More work needed in depression outcomes
Health state utilities are one approach that works
Writing recently on his research into depression-related outcomes, Dennis A. Revicki, PhD, concluded that future clinical trials should consider including measures of health state utilities.1
The only problem is that there just hasn’t been much done in this area, he says. Revicki, vice president for MEDTAP International in Bethesda, MD, has pioneered some work applying standard gamble techniques to derive utilities for health states in patients with major depression disorder.
His small study was with two outpatient primary care groups of patients, 40 patients from a family practice clinic in Toronto, Ontario, and 30 from a community-based primary care practice in San Diego. These were patients who had completed at least eight weeks of antidepressant treatment and were currently receiving treatment or had completed an antidepressant treatment regimen within the last two months.
Standard gamble methods were used to generate utilities for 11 depression-related hypothetical health states and for the patient’s current health state. Health status was measured using the Medical Outcomes Study Short Form 36 and the Medical Outcomes Study cognitive function scale. Clinicians rated depression severity using the 17-item Hamilton Depression Rating Scale.
Only a few patients (3%) could not complete the standard gamble interview, and 25% rated severe depression as the equivalent to or worse than death, a not unexpected finding. Revicki’s work correlated well with earlier work in assessing utilities for depression related states2 that had found that the utility for moderate, untreated depression was 0.32. His own study found a utility of 0.30 for the same stage.
Revicki’s work was a follow-up of a drug study comparing cost-efficiency and clinical effectiveness between older generation tricyclic antidepressants (TCAs) and newer serotonin selective reuptake inhibitors (SSRIs). Basically, the SSRIs have fewer side effects and are equally effective, but managed care companies balk at paying the higher prices for the newer drugs.
Revicki maintains that when patient preferences (as measured in compliance with treatment regimens) and quality-of-life measures are factored in, the SSRIs emerge as the clearer choice. But because so little work has been done on patient utilities for depressive disorders, these patients get short shrift when MCOs make formulary decisions for anti-depressants.
"Given the comparable clinical efficacy between the newer antidepressants and the TCAs, treatment decisions may need to rest on patient preferences and the effect of treatment on patient functioning and well-being, which incorporate the impact of both changes in depression severity and side effects," he said in his latest paper on the subject1.
When interviewed for Clinical Outcomes Measurement, Revicki cautions that his standard gamble approach may not be the "magic bullet" that solves this problem. It’s complicated, some patients cannot do it, and it requires an investment in training of personnel up front. "I think it would be possible to adapt [this approach], but you’d really have to do your homework and work on the implementation of it," he advises.

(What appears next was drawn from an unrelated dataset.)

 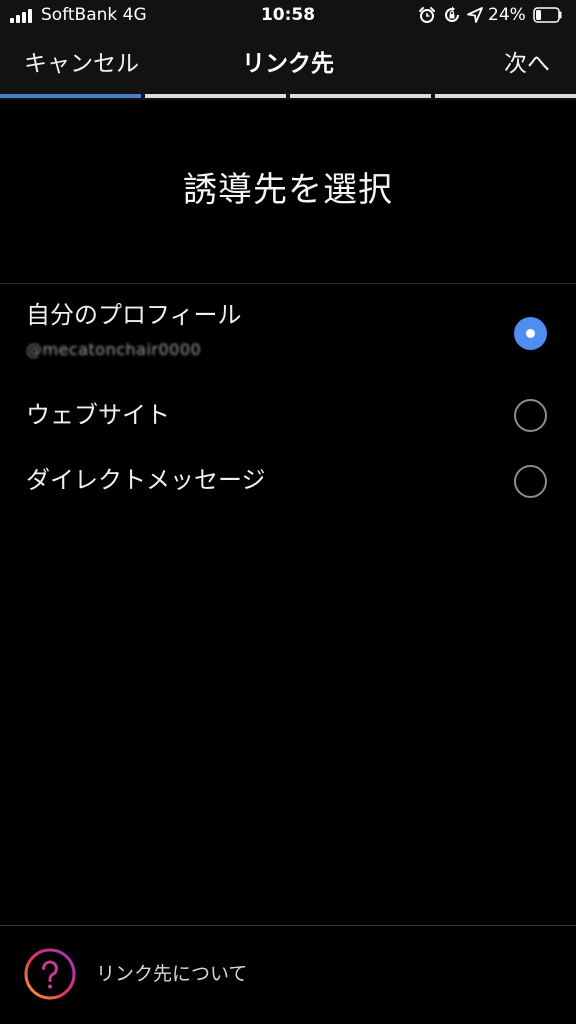 I want to click on header-area: SoftBank 4G 10:58 24% キャンセル リンク先 次へ, so click(x=288, y=50).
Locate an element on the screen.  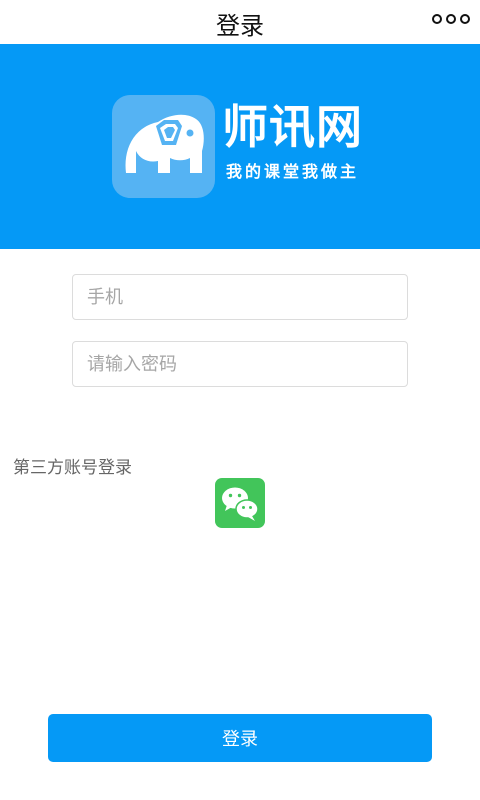
elephant-icon is located at coordinates (164, 144).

"The real application for this is for evaluating cost-effectiveness of various treatments, various interventions, such as packages of physicians visits and medications for psychotherapy or psychological counseling," he maintains.

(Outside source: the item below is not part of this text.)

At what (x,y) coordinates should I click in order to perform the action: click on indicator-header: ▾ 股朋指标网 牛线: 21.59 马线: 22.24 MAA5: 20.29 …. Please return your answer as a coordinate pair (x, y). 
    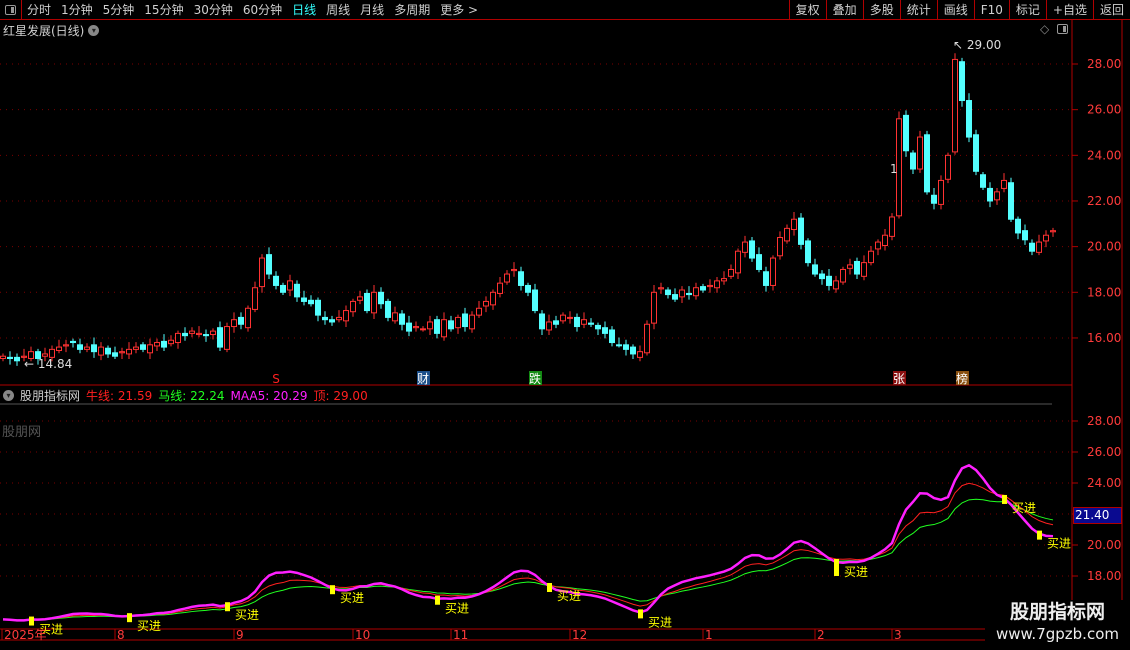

Meanwhile, he worries that not enough is being done in outcomes research for depression. As has been the case with other chronic disorders, such as asthma, diabetes, and congestive heart failure, the managed care companies need to address the treatment of depression in terms of cost-effectively managing the disease, Revicki argues.
"It’s time to really look at the patient outcomes side, to try to collect data and analyze data that will help them identify the patterns of care that produce the best outcomes," he says.
While managed care companies have certainly embraced this approach for disease management outside the behavior health field, few inroads have been made for behavioral disorders. With more work like Revicki’s, perhaps that will change.
[For more information, contact Dennis A. Revicki, PhD, Center for Health Outcomes Research, MEDTAP International, 7101 Wisconsin Ave., Suite 600, Besthesda, MD 20814. Telephone: (301) 654-9729; e-mail: Revicki@Medtap.com.]
1. Journal of Affective Disorders. 1998, 48:25-36.
2. Bennett JJ, Torrance GW, Boyle MH, et al. 1995. McSad mental health state utilities: Results of a survey in major, uni-polar depression. Quality Life Res. 4:397.